Just in time for Glasto 50, maybe
Are you feeling normal yet? I’m not sure I’m feeling normal yet. It’s now days since Worthy Farm scooped us up from our tents and dropped us at the front gates, and all I can talk about is how unbelievably great Glastonbury was. People are sick of it. But I simply can’t help myself. I’ve got Piltonitis.
Which is why I’ve started a change.org petition to get Michael Eavis a Knighthood. I actually think the Royal family sucks harder than a Frank Turner secret set, but my principles are taking a back seat to these all-consuming good vibes. Please: help me out by signing this petition so I can get on with the rest of life. It’s the 50th Glastonbury next year, so it’d be a great time to recognise the don.
What’s that? You’re sick of pointless petitions? You think that A) People who think change can be enacted through online petitions clearly haven’t been paying attention and that B) It would be tragic to sign a petition for something so trivial when there are real life problems in the world, as though you’re one of those Brexit dullards who protested against the BBC for cancelling Top Gear or something?
Okay, we need to talk. Here’s why Michael Eavis deserves the knighthood that I don’t even believe in…
He’s set the template for us to live by
Of his future plans, 83-year-old Eavis recently told The Telegraph: “I want to go another 10 years at least, actually.
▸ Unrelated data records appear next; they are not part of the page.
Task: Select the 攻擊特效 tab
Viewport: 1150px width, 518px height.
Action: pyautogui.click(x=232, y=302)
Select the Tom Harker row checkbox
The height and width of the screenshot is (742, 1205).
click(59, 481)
I enjoy it so much… I’m not going to stop myself by choice.” He has literally made a living out of doing something he enjoys and would want to do anyway. I have tried to do this and it has proved fun if financially ruinous. Michael Eavis has done it for 49 years and brought joy to the lives of millions.
But he has a strong work ethic
A Methodist with a moralistic approach to work, he still runs the dairy farm that was his sole focus before the first ever Glastonbury (then called Pilton Pop, Folk and Blues Festival) took place back in 1970. “It’s really hard work, isn’t it?” he said. “I was milking twice a day for seven days a week and down the mines for five days and I did that for two years. I managed to save the farm from being sold, but it was real graft.”
And doesn’t live fancy
Michael Eavis famously doesn’t make megabucks from Glastonbury, and claims to pay himself only £60,000 per year for staging, with his daughter Emily, the greatest and most famous and beloved festival in the world. Although he has said that he didn’t actually pay himself last year, or the year before.
It costs £40 million to put on Glastonbury and they make just over a million quid in profit overall. Right: so they put in all that insane effort, across 100 stages, pulling off the incredible minor details that make the festival so brilliant (loads and loads of friendly stewards! Free water all across the site! The free paper and booklet that comes with your ticket!), and then take home a 2.5 per cent profit? We all know that Glastonbury could make more money if they wanted to, and instead it goes back int the festival.
He gives and he gives and he gives
And he gives some more. Eavis donates £2m to charity per year. “People write to me every day and I give out £25 here, £500 there. I just read the letters and make my mind up about how much we’re going to give,” he’s said. And you’re telling me the man doesn’t deserve a knighthood from our overlords?
The man has pipes
Michael Eavis does karaoke every year at Glastonbury, and this year he belted out no less than three Elvis numbers (he’s a big fan of The King). So that point is that he’s clearly a smart businessman, and runs a wildly successful festival, but he still knows how to have a bloody laugh. And I think we could all learn something from that. Glastonbury 50: the perfect year to thank Sir Michael Eavis for everything he’s done.